El Elin Eşeğini Türkü Çağırarak Arar Atasözünün Hikayesi ve Anlamı


El Elin Eşeğini Türkü Çağırarak Arar Atasözü
Anlamı:
Bir kimsenin sıkıntısına çare bulacak olan yabancı kişi, yana yıkıla değil, ağırdan alarak bu işi yapar.
Hikayesi:
Bir gün Nasrettin Hoca bağında bahçesinde çalışırken kalabalık bir grubun kendine doğru yaklaştığını görmüş.“Hayırdır, bir şey mi oldu?” diye sormuş. “Aman sorma,” demiş içlerinden birisi, “ağanın eşeği kaybolmuş. Herkes etrafa salındı, eşek arıyoruz. Sana zahmet sen de senin bağını arar mısın?” “E ararım tabii” demiş hoca.
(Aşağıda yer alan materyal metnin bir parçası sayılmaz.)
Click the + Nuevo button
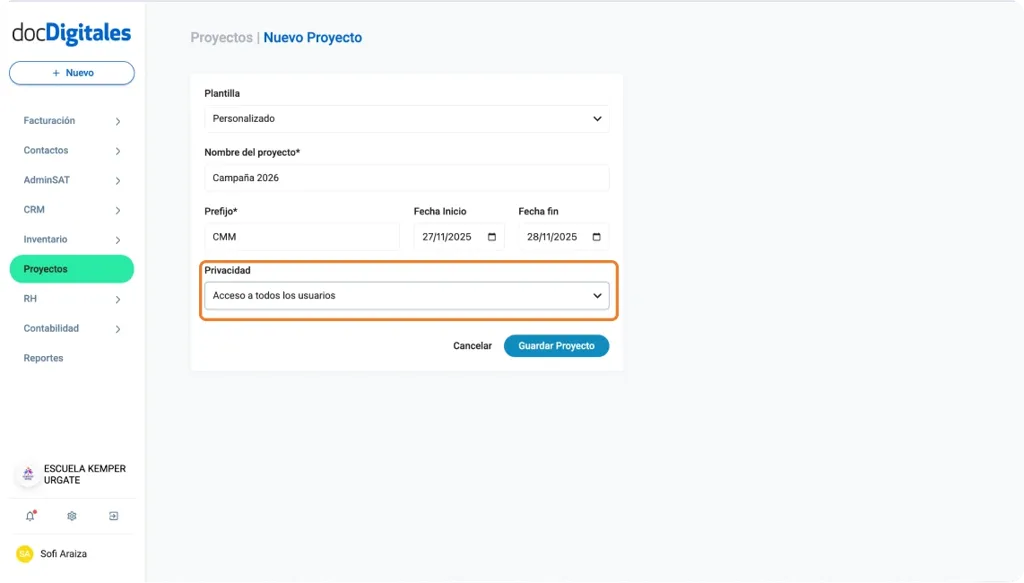This screenshot has width=1024, height=583. tap(71, 72)
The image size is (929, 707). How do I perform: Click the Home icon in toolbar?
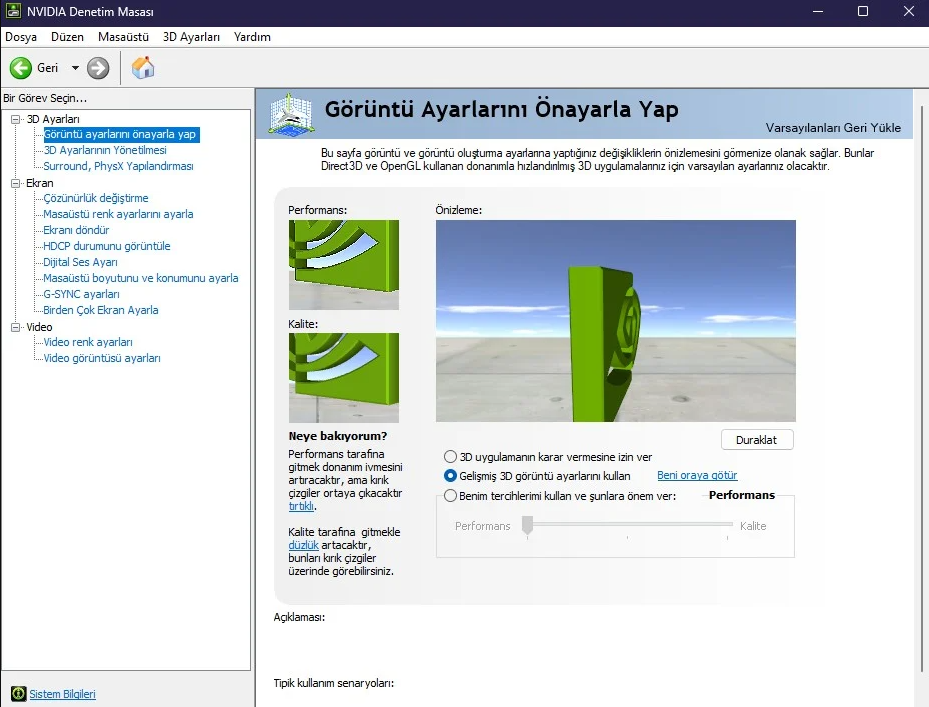[143, 68]
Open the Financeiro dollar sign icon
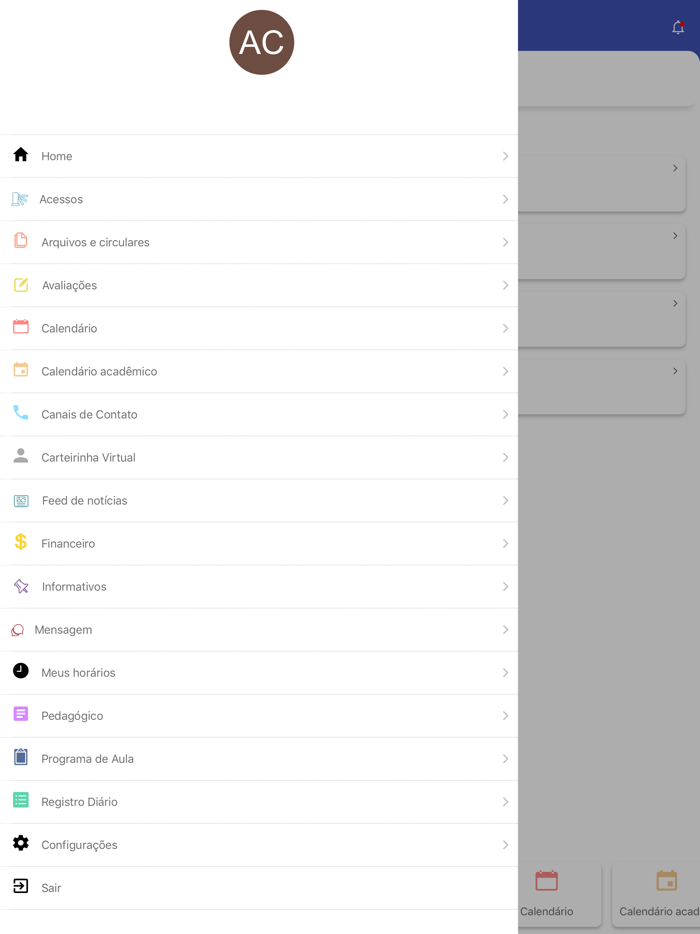Screen dimensions: 700x934 point(21,542)
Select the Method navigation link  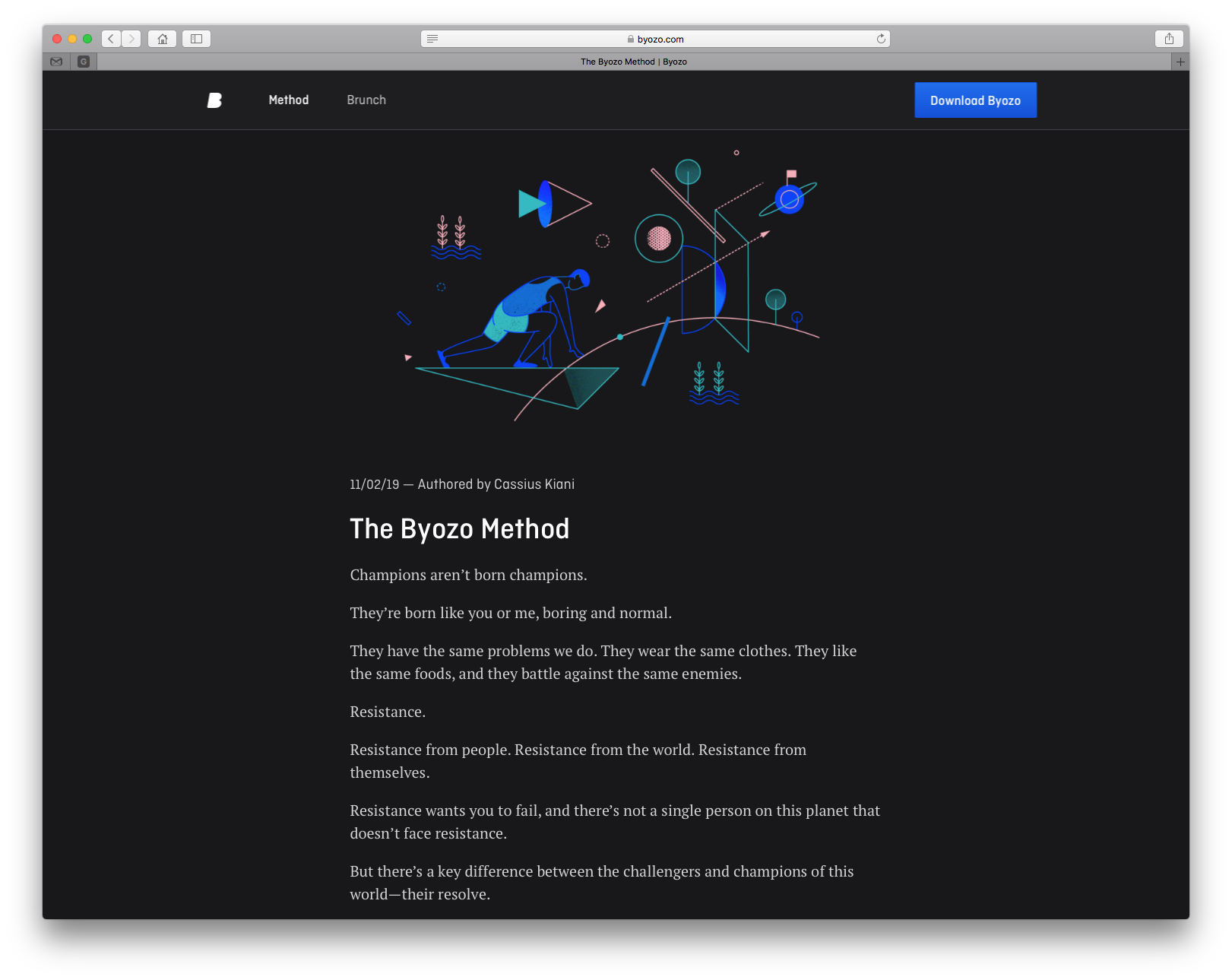288,100
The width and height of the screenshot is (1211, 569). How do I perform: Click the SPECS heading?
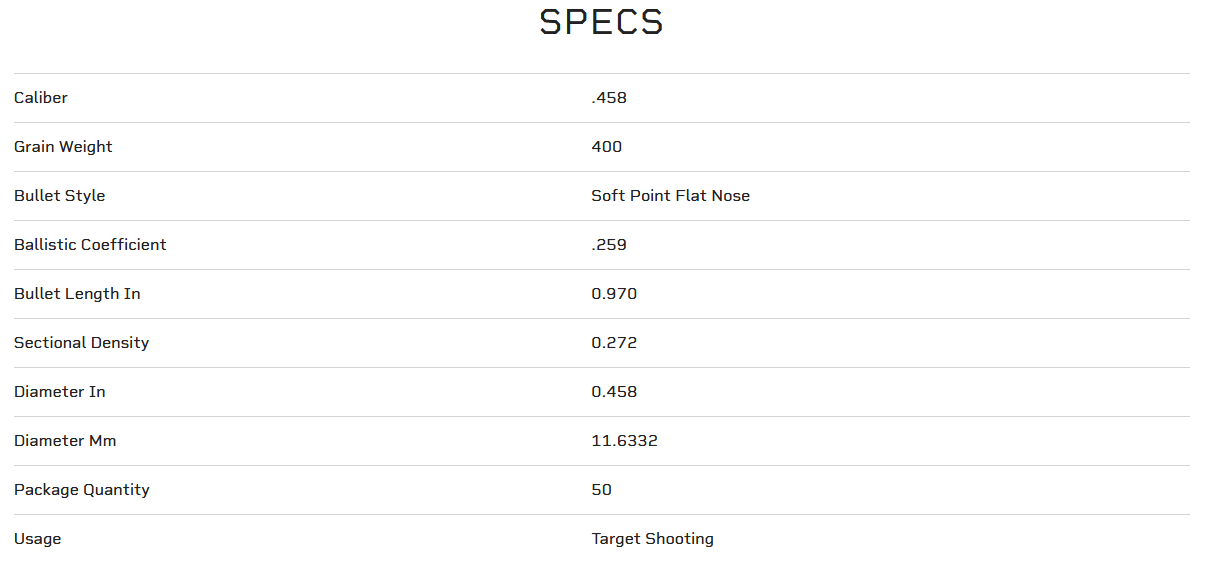pyautogui.click(x=601, y=23)
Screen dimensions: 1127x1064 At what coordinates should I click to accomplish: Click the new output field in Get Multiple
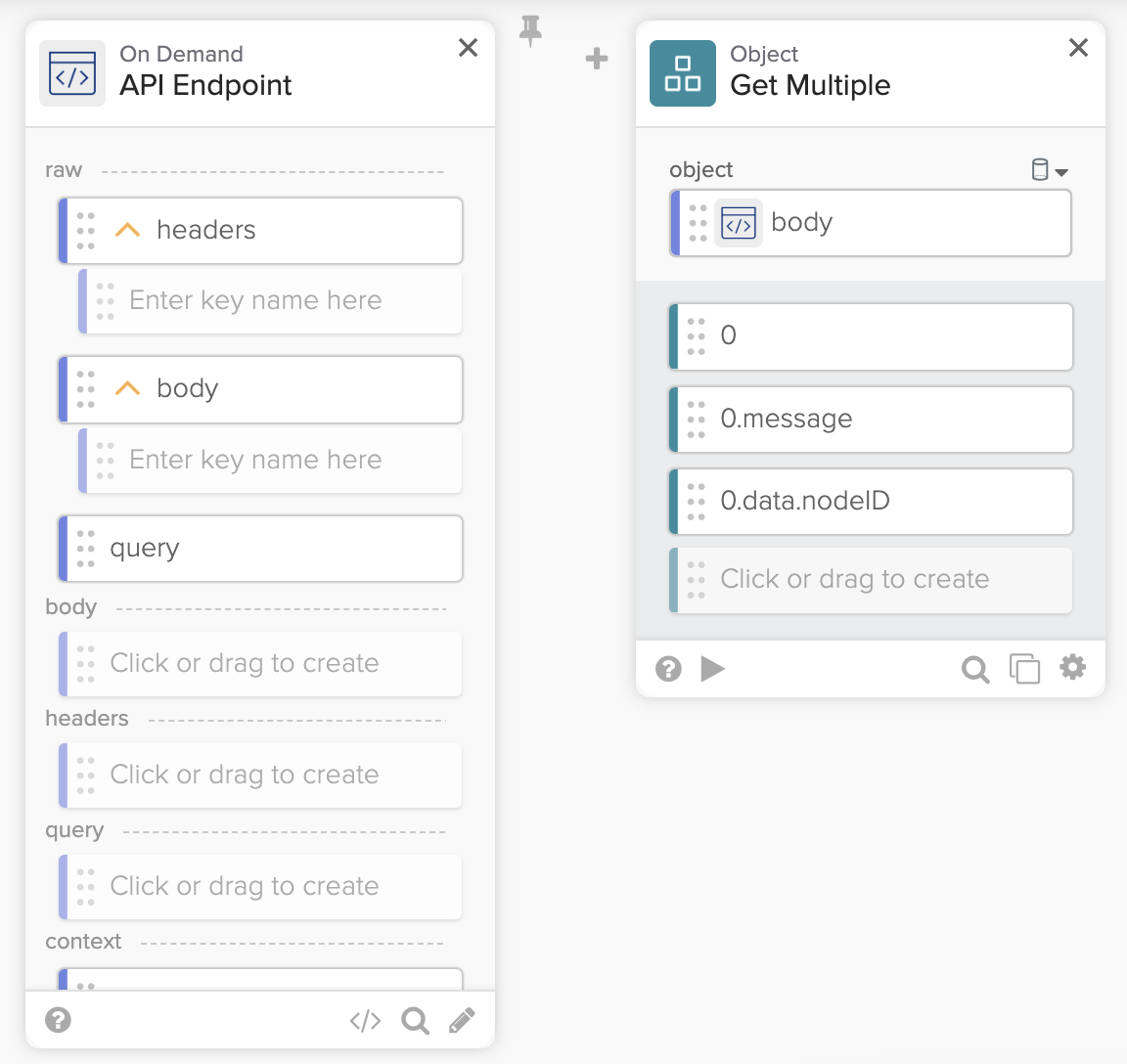[x=871, y=580]
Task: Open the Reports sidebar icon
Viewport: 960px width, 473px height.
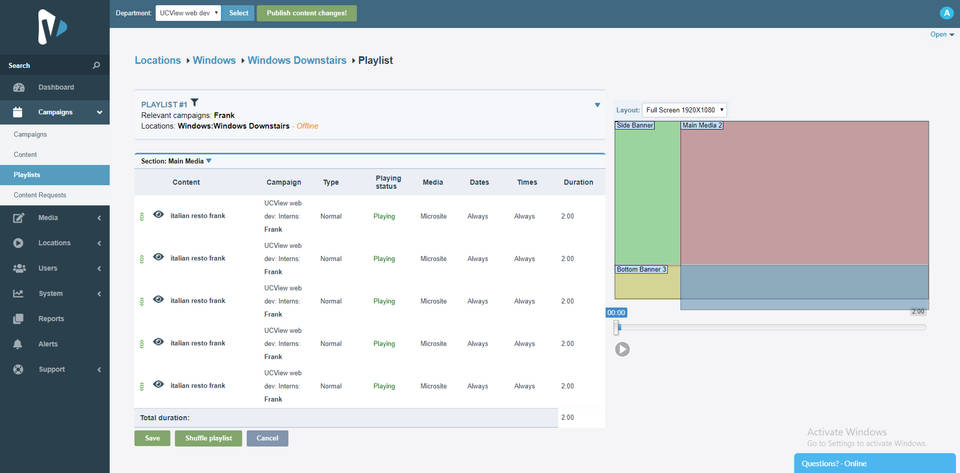Action: pos(18,319)
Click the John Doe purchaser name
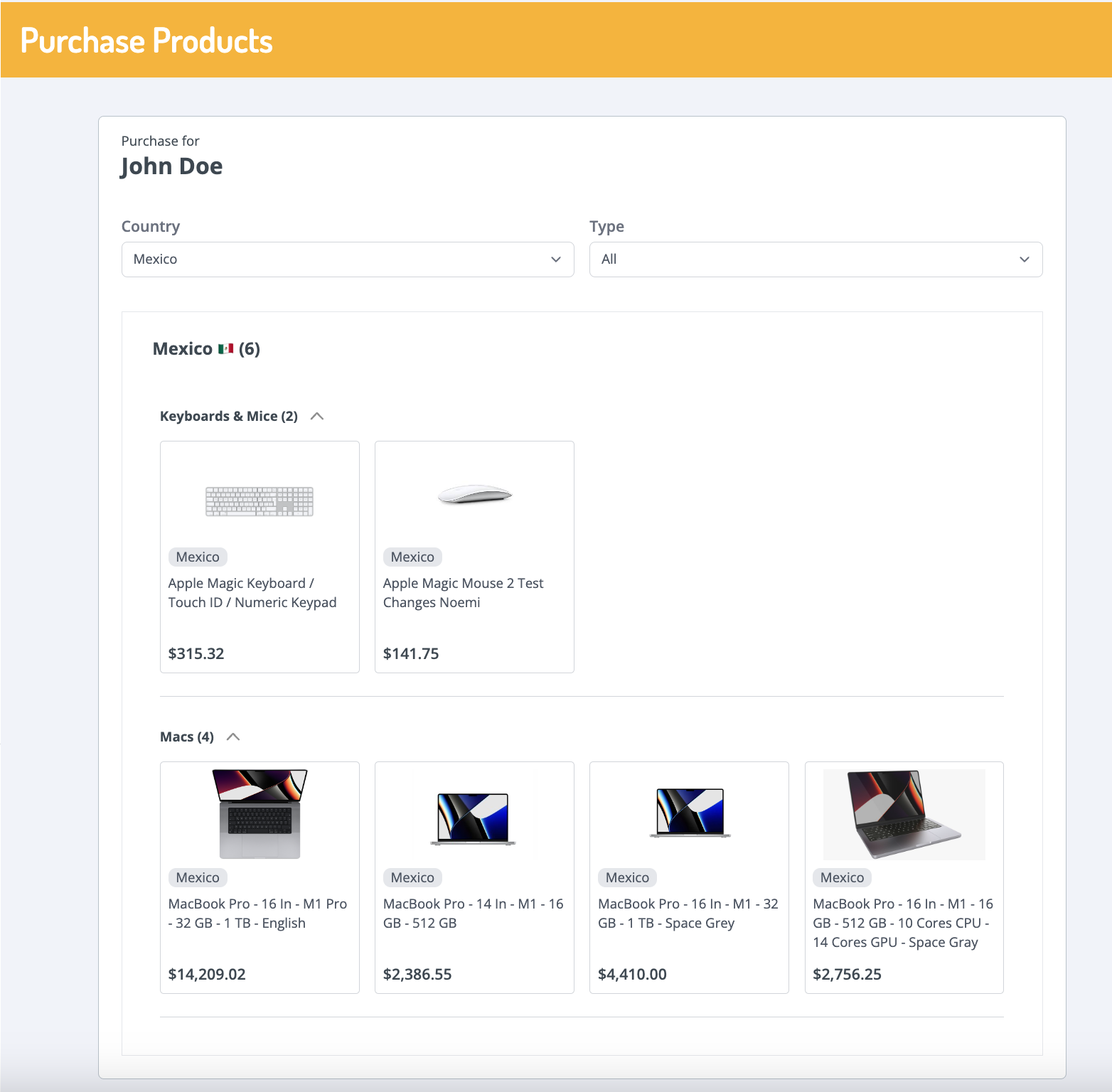This screenshot has height=1092, width=1112. click(x=171, y=166)
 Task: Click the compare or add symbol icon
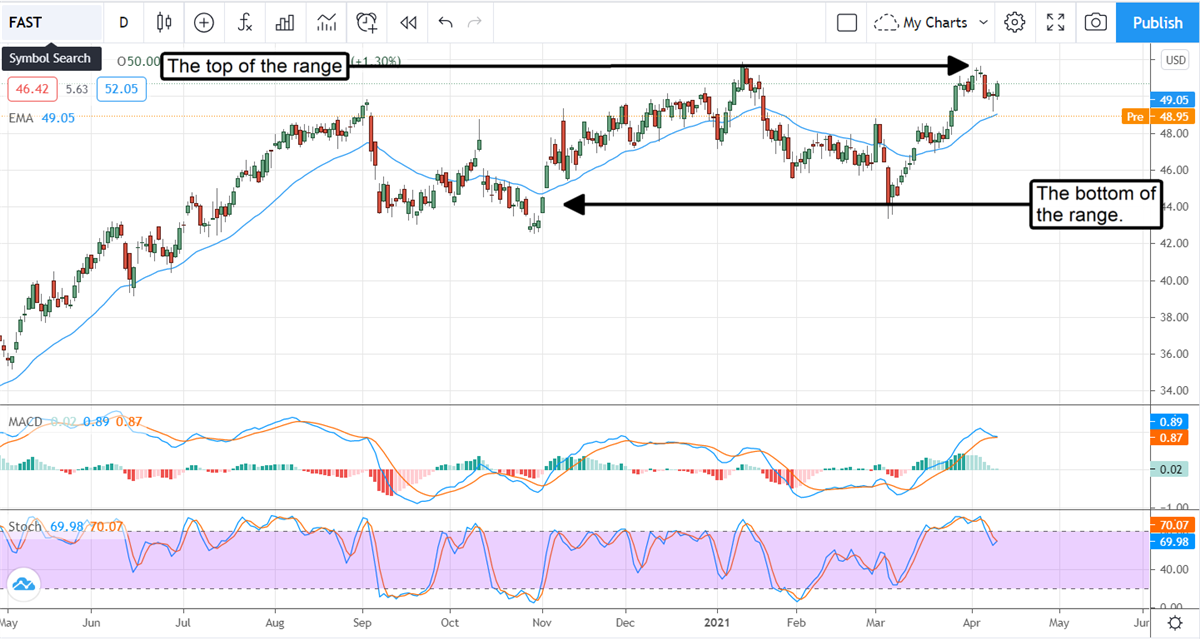[x=204, y=22]
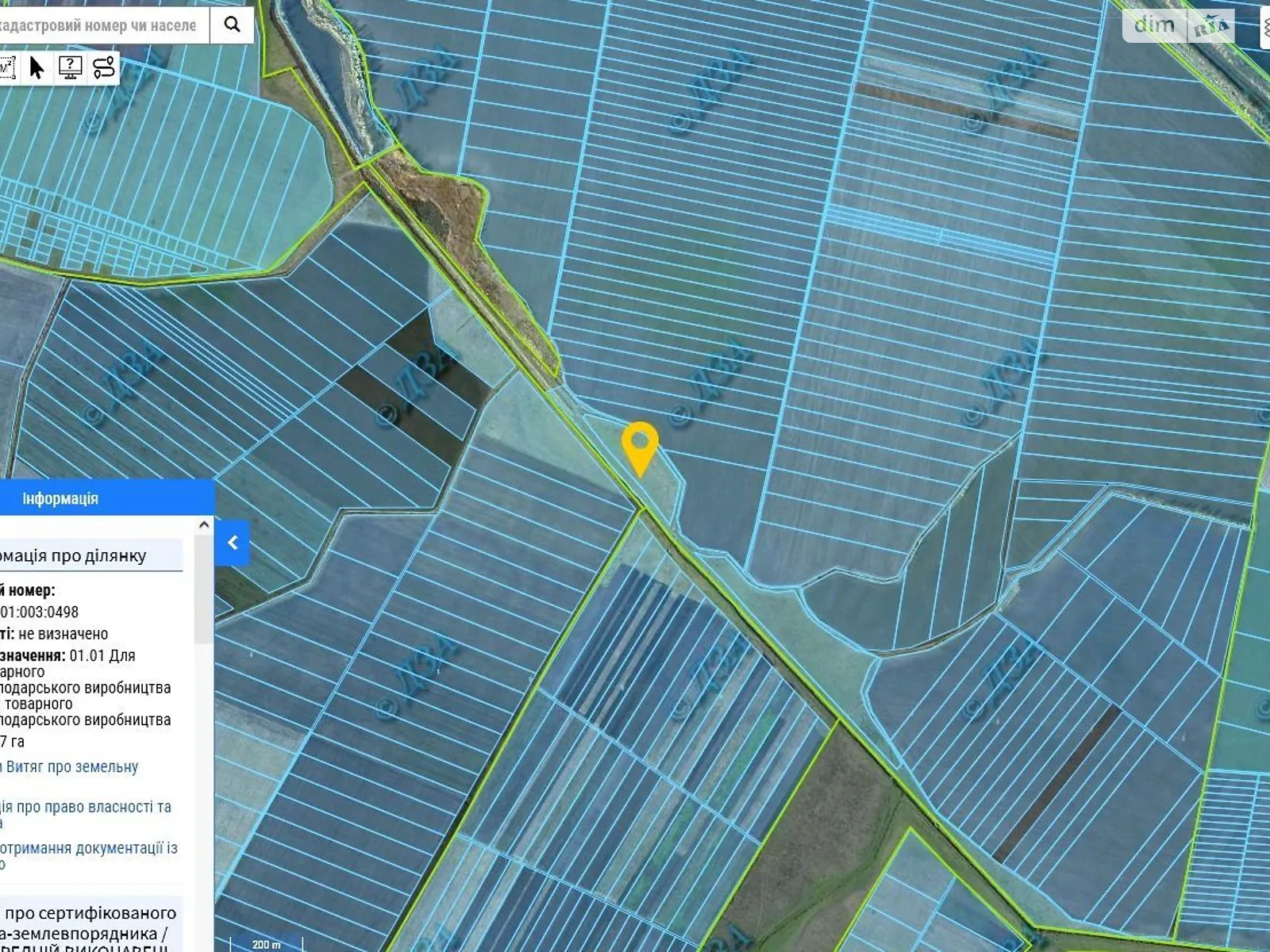Focus the cadastral number search field
This screenshot has width=1270, height=952.
[99, 25]
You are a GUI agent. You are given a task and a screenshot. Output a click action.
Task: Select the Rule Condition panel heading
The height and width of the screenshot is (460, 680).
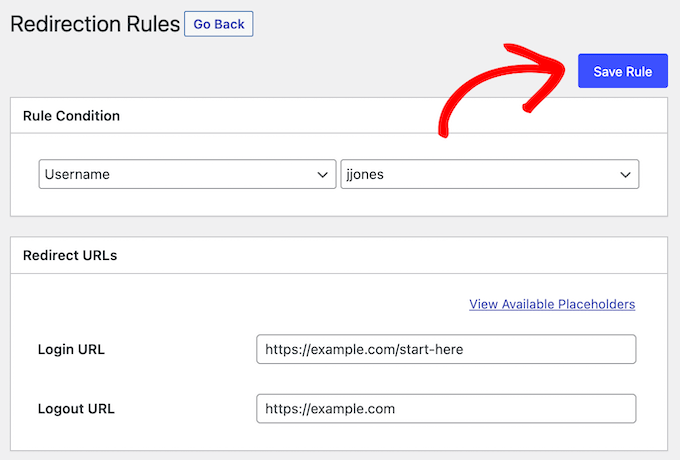point(71,116)
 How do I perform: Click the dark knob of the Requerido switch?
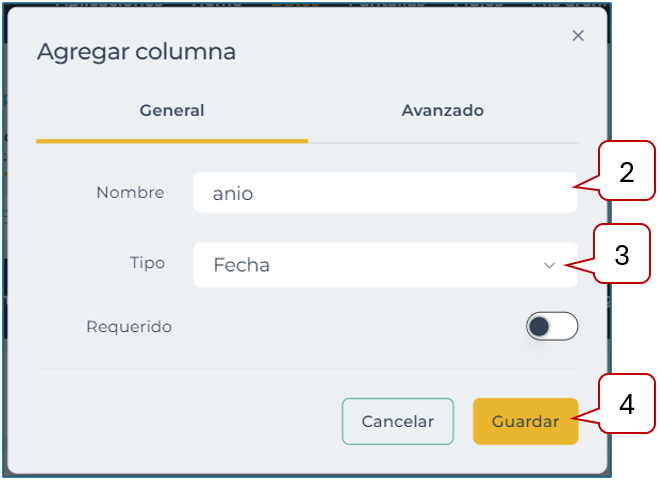pos(540,326)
“Tamam, biz de aşağı bağlara bakalım” diyerek köylüler hocanın yanından ayrılmışlar. Aradan biraz zaman geçmiş, köylüler aynı yoldan geri dönerken bağının içinde hocayı yanık yanık türkü çağırıp gezerken görmüşler. Tabii bir anlam verememişler gördüklerine. “Hocaaam, hocaaam,” diye bağırmış biri.
Hoca gayri ihtiyari kafasmı kaldırıp bakmış ne oluyor gibilerden. “Ne yapıyorsun hocam?” demiş köylü. “E eşek arıyorum” demiş hoca ilgisizce. “Aman hocam, türkü çağırıp geziyorsun. Doğru dürüst baktığın ettiğin yok ki. Allah aşkına eşek böyle mi aranır?” “Eeeee,” demiş hoca, “el, elin eşeğini türkü çağırarak arar.”
İşte böyle, aralarmda dostluk ve yakınlık bulunmayan kişiler birbirleri için yapacakları fedakârlıklarda gerçek dostlar gibi olamazlar. Yapıyor gibi görünürler ancak canı gönülden, seve seve yapmaz, anca poz verirler.